María: Is my question, so . . .
José: Is your question?
Ms. Warren: I want you to share your questions at the table. Read your questions to the rest of your table group, and as you read, I want you to think about just one question. Alright? I want you to decide on one question that you’re going to share with all of the class.
As the students enthusiastically work together, Ms. Warren approaches a group and listens attentively to their deliberations. A student asks, “Why the particles is around the atom?” As he speaks, he twirls his pencil to emphasize “around.” A second student replies, “Oh, around the other atoms, why is going around the other atoms?” A third student says, “I think, why the electron is smaller than other atoms, and why so faster?” Hearing his question, Ms. Warren asks, “Can you say your question again, please?” He repeats, “Why the electron is so smaller and so faster?” Ms. Warren asks, “How do you know it is an electron?” The boy replies, “Because the electron is smaller, I know this.” “But we just had to observe the simulation, it didn’t say ‘electron’ in the simulation, right?” said Ms. Warren. “What did you see?” “Little circles,” the student responds. “Right, little circles,” echoes Ms. Warren. “Because we don’t know yet that it is an electron, we only know we saw little circles. So if you say it’s an electron, that is making an inference. We only know now what we can actually observe, right?”
□ □ □ □
▶ Problem
Rewrite the classroom transcript between "Ms. Warren: I" and "of the class.", inclusive, putting "small group" in place of "table group".

▶ Data lines
□ □ □ □
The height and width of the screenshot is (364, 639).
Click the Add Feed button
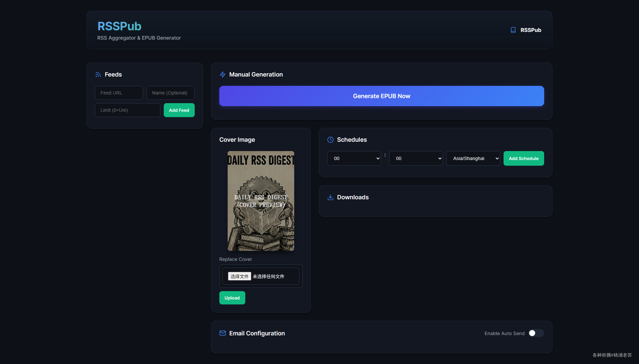point(179,110)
□ □ □ □
▶ Expected answer
Ms. Warren: I want you to share your questions at the table. Read your questions to the rest of your small group, and as you read, I want you to think about just one question. Alright? I want you to decide on one question that you’re going to share with all of the class.